The Kempinski Gravenbruch (Neu-Isenburg) just outside of Frankfurt, was previously owned by the Octavian Hotel Holding and recently acquired by the London-based retail and hotel investors -the Mashali family, an Anglo-Persian organization with decades of experience in the construction, retail and hospitality sectors.
Stefan Schwind, General Manager. Kempinski Gravenbruch Hotel, Frankfurt, Germany
Kempinski in Frankfurt
A hotel ambiance is created, developed and sustained by the General Manager. Walk into any hotel and in a few moments of close observation – it is easy to determine the personality and professionalism of the General Manager. In the case of the Gravenbruch, I just knew that the GM was a perfectionist and the staff and guests were in hands of a professional hotelier.
How did I know this? Guests are met at the airport and train station by a driver with a Maserati.
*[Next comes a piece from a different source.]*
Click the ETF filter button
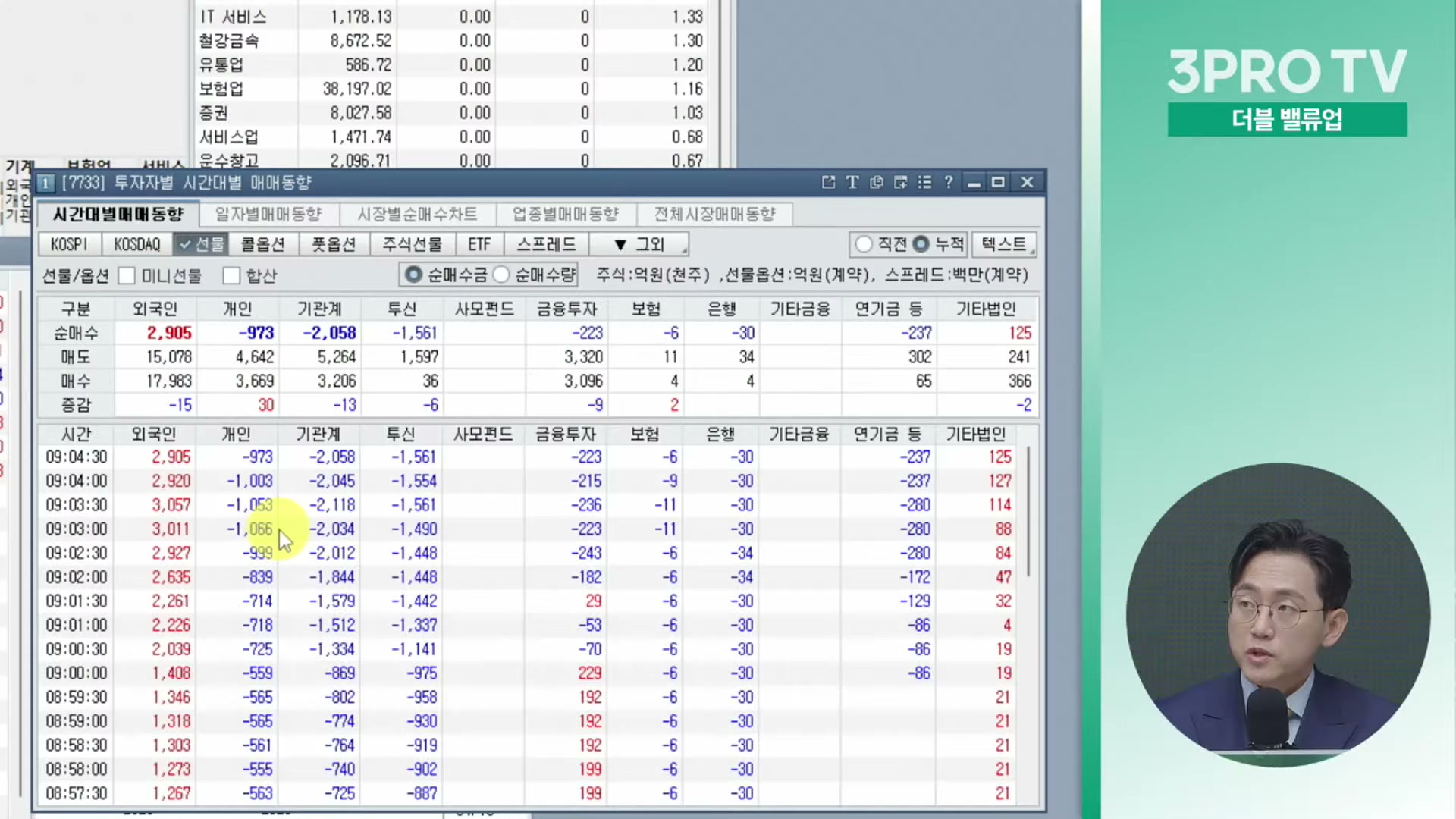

No BMW or Mercedes for the Kempinski guest… it is the Maserati that keeps every sound (short of a heart beat) at bay and seamlessly brings guests to the front entrance of this grand hotel. The Maserati quickly transports guests through Frankfurt and into the countryside; within 15 minutes there is a break in the trees and a circular driveway appears. Not missing a beat, the driver stops at the entrance to the hotel (think of castles and palaces as the façade of this former hunting lodge is heritage-protected. A liveried staffer instantly takes the luggage from the “boot” and escorts guests to the Front Desk. Within seconds registration is completed and login passwords are entered into cell phones and laptops. A quick list of F&B options and c-suite executives are on their way to a suite that size of Nebraska.
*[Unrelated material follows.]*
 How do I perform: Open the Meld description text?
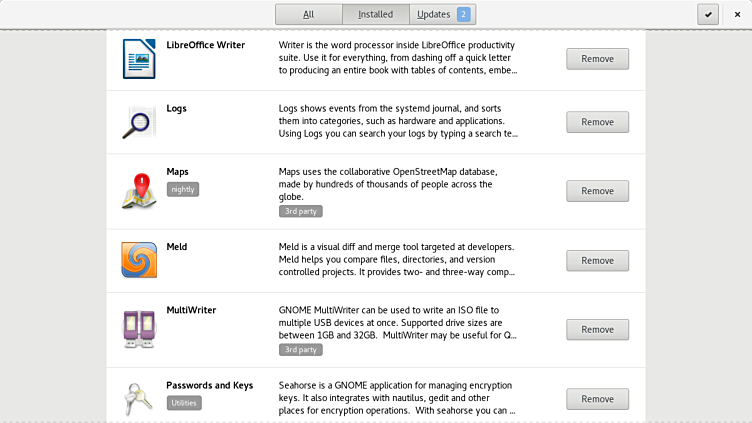coord(397,259)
The Gravenbruch is the reward for being successful. The public and private spaces are enormous! The interior design is traditionally comfortable – with a bit of a wave to contemporary. The picture-perfect view of the lake and woods from many suites are glorious as a winter scene backdrop and cherished for guests too busy to get out and about for leisurely walks through the gardens.
Stefan Schwind is the GM responsible for this corporate gem. He is the epitome of a c-suite executive who runs a hotel where the guests are treated as if they matter, and staff members are recognized for the important part they play in creating a perfect guest experience. The hotel industry shares my observations: In 2009 Schwind was voted one of the three best General Managers in the World at the 10th Worldwide Hospitality Awards ceremony and nominated again in 2011 for this important recognition.